▼

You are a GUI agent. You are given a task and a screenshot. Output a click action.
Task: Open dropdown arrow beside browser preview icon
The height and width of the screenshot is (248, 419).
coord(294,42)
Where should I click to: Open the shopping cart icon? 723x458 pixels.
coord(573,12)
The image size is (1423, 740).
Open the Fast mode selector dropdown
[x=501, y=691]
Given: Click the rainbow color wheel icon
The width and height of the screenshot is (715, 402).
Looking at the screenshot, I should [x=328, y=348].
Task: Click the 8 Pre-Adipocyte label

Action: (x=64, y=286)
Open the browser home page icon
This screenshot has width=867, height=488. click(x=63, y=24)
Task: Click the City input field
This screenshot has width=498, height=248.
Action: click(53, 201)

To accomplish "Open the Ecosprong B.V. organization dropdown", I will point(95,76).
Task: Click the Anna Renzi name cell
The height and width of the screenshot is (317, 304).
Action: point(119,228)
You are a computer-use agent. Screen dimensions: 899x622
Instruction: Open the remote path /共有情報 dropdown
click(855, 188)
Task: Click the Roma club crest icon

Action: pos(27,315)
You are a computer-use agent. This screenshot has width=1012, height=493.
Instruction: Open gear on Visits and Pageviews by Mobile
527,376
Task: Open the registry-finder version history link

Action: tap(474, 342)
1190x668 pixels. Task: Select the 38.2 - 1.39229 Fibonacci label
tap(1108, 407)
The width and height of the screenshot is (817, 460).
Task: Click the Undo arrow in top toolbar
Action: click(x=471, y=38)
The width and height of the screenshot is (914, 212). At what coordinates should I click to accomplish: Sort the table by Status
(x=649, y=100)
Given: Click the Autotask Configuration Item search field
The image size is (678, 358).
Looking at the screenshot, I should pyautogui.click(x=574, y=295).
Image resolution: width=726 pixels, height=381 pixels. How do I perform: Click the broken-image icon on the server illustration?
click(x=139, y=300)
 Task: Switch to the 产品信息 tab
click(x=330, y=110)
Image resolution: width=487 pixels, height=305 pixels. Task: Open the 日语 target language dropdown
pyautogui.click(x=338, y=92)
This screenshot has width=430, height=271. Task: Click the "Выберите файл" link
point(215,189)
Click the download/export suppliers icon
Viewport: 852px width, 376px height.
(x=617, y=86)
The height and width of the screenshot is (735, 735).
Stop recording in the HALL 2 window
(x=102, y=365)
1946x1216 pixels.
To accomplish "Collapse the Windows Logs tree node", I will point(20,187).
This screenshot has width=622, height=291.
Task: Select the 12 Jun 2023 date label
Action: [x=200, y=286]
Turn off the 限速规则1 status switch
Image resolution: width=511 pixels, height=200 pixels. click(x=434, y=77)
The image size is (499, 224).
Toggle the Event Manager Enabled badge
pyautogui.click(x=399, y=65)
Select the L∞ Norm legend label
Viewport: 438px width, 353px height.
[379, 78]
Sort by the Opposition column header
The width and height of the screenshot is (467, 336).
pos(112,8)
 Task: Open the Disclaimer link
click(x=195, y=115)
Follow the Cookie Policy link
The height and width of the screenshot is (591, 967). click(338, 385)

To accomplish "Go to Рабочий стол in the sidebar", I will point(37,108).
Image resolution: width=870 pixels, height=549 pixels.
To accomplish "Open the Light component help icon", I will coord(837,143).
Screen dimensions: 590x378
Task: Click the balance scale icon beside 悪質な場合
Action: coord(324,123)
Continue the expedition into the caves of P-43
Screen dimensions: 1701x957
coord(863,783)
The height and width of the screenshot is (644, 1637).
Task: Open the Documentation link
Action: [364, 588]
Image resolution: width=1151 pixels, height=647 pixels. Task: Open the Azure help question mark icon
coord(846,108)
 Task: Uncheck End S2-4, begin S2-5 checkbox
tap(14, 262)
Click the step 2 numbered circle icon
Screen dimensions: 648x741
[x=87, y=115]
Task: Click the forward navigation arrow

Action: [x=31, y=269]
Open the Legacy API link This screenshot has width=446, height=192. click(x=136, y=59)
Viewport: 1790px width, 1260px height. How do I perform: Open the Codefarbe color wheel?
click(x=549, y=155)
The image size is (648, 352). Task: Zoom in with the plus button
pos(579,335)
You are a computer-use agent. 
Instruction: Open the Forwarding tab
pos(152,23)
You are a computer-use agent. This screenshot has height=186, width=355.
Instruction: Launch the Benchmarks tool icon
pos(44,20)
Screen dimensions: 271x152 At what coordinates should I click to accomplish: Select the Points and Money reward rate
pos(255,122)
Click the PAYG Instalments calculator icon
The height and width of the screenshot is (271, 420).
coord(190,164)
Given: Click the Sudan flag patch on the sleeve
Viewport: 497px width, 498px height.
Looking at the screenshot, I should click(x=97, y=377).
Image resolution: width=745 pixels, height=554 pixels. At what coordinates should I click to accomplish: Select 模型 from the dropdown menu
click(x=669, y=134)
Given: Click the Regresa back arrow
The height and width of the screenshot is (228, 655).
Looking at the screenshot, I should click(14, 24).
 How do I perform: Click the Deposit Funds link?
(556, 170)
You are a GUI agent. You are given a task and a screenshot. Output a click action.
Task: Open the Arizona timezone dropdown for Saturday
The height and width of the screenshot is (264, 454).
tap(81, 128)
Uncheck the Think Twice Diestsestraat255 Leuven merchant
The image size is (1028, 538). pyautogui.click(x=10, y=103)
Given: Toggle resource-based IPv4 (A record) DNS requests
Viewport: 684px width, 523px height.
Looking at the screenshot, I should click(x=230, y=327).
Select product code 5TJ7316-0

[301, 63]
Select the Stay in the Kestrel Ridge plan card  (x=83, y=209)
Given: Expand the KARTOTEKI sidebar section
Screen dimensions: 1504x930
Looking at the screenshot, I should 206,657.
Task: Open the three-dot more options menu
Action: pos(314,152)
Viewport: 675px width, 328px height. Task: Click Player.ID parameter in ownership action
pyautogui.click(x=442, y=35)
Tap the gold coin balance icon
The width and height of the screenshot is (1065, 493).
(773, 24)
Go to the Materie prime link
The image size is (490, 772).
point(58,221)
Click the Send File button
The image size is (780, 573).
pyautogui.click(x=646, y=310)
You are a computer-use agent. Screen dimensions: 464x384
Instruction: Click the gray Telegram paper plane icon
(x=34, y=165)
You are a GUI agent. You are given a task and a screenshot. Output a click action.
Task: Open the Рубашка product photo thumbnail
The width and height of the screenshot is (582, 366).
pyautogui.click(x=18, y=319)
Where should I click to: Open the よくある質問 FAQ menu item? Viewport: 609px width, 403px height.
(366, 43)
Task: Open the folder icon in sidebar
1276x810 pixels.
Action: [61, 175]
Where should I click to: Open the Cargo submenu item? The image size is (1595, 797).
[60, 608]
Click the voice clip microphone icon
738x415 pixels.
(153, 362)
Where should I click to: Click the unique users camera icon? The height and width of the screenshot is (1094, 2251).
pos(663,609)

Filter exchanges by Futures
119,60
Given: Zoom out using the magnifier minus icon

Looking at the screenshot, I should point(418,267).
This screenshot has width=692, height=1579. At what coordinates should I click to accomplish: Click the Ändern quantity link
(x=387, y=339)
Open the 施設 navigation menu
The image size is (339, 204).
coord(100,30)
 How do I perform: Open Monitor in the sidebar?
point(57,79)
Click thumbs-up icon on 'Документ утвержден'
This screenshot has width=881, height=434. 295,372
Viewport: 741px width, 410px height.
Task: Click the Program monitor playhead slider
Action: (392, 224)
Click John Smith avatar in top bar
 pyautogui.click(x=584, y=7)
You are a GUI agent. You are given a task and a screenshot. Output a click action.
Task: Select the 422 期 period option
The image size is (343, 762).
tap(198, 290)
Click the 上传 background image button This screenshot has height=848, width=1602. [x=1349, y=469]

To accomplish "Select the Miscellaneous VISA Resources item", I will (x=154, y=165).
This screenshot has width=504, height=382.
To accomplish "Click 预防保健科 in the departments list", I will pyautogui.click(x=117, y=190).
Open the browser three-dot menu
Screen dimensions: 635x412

▲

◆ Required work: Reproduce the lines from the first one through the line that contains "Action: tap(474, 342)", swapping "dropdown" for "drop-down" and leaving everything else unchanged.

◆ Problem solution:
You are a GUI agent. You are given a task and a screenshot. Output a click action.
Task: Open drop-down arrow beside browser preview icon
The height and width of the screenshot is (248, 419).
coord(294,42)
Where should I click to: Open the shopping cart icon? 723x458 pixels.
coord(573,12)
The image size is (1423, 740).
Open the Fast mode selector drop-down
[x=501, y=691]
Given: Click the rainbow color wheel icon
The width and height of the screenshot is (715, 402).
Looking at the screenshot, I should [x=328, y=348].
Task: Click the 8 Pre-Adipocyte label

Action: (x=64, y=286)
Open the browser home page icon
This screenshot has width=867, height=488. click(x=63, y=24)
Task: Click the City input field
This screenshot has width=498, height=248.
Action: click(53, 201)

To accomplish "Open the Ecosprong B.V. organization drop-down", I will point(95,76).
Task: Click the Anna Renzi name cell
The height and width of the screenshot is (317, 304).
Action: point(119,228)
You are a computer-use agent. Screen dimensions: 899x622
Instruction: Open the remote path /共有情報 drop-down
click(855, 188)
Task: Click the Roma club crest icon

Action: pos(27,315)
You are a computer-use agent. This screenshot has width=1012, height=493.
Instruction: Open gear on Visits and Pageviews by Mobile
527,376
Task: Open the registry-finder version history link

Action: tap(474, 342)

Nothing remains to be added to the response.